R U OK? Day is a national day of action dedicated to inspiring people, from all different backgrounds, to regularly ask each other: ‘Are you okay?’. With just three simple words, the effect on someone’s mental health and outlook on life can be changed for the better.

R U OK? Day hopes to help end suicide by empowering people to make a difference through open, honest communication and to make real connections with others. Usually, people suffering from depression and mental illness will not explain their feelings to anyone. They feel too embarrassed, ashamed and sometimes guilty to talk about their problems. An Australian survey in 2006 reported, one in five people who had depression wouldn’t tell anyone.

Siann Bowmen, a specialist in early psychosis thinks that R U OK? day is ‘fantastic’. She says: ‘It can make a great deal of difference if the person asking the question genuinely wants to know and is not afraid of hearing that someone is not OK.’

While asking someone if they’re OK seems like an easy, everyday thing, Bowmen believes that listening to the answer is really the most important part of the conversation.

The beginning of R U OK? day was inspired by the death of Barry Larkin, who took his own life in 1995. The shock of his death left his family dealing with a range of emotions. However, instead of being brought down by his grief, Barry Larkin’s son, Gavin Larkin, decided to turn his emotions into something positive, becoming the founder of R U OK? Day.

R U OK? Day began in 2009 and after only 3 years an estimated 58% of the Australian population know about the national day of action. Gavin Larkin died from cancer in 2011, at the age of 42, but his legacy and mission continue to thrive.

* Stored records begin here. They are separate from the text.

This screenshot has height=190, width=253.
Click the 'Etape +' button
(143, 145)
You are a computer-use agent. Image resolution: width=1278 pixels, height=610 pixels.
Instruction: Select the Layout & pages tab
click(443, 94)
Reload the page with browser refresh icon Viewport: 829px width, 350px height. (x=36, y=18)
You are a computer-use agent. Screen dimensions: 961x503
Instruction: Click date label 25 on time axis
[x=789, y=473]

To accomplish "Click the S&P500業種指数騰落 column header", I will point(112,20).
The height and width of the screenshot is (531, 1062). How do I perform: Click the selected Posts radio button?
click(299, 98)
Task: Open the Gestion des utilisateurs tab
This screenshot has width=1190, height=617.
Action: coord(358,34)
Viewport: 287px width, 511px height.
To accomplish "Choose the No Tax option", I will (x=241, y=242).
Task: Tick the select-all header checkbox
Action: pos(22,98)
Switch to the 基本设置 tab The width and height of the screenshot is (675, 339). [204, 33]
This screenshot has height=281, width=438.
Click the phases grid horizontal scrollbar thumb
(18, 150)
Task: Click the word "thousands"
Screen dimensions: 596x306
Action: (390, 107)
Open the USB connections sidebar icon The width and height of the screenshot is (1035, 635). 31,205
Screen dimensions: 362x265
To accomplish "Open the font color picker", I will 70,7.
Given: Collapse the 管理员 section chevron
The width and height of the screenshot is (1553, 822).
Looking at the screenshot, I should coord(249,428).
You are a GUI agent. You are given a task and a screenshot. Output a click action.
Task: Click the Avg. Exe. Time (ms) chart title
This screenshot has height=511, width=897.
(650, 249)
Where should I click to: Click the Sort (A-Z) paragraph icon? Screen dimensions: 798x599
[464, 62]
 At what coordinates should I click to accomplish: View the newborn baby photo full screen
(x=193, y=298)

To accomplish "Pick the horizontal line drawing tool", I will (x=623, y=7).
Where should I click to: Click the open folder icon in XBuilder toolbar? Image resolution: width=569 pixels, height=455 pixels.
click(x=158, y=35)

In an article he wrote for The Punch, Gavin Larkin says ‘the stat that really pisses me off is that for every person who takes their own life it is estimated between 10 to 15 try. Which means up to 40,000 Aussies get to the point that they consider suicide a valid option, every year.’

According to the Australian Beareu of Statistics more than 2,200 Australians commit suicide each year, and men are around 3 times more likely to die by suicide than females.

R U OK day is a great way to stop little problems from turning into big ones. For those 10-15 people that try or consider suicide, simply asking ‘Are you okay?’ may just be the thing to change their mind.

Larking continues in the article to say, ‘I don’t know if asking my dad R U OK? would’ve helped. I suspect there was a point where it may have. In retrospect I wish I had had the opportunity.’

The worst thing in life is regret. Asking someone if they’re OK is a small gesture that can go along way. When it comes to mental illness and depression, every little thing helps.

The campaign also helps those that are suffering from mental health problems, with information and encouragement on how to say ‘I’m not OK.’

Helping a friend or family member, who may be suffering from a mental illness, can be a difficult task. Bowmen suggests ‘Don’t give up. Keep loving and caring for them, as long as it takes. Keep trying to get them help if you are worried.’

Death of a family member is a horrible thing to go through; Death of a family member by suicide is almost unbearable.

Bowmen says that ‘People with mental illness who are not psychologically isolated and have family or friend support often have a better outcome than those who don’t.’

This is what makes R U OK? Day so important. It’s not restricted to your friends and family –  by simply asking your co-worker, barista or even the lady you’re sitting next to on the bus, you could be helping someone who doesn’t have any family or friends to lean on. R U OK? Day is celebrated nationally, and as a nation we should all help lower the suicide statistics by simply asking, ‘Are you okay?’

When it comes to the causes of mental illness, Bowmen says ‘There are many reasons, everyone is different and everyone has a different story. It’s in the story.’

By stopping and listening to someone’s story, you may be able to change the ending.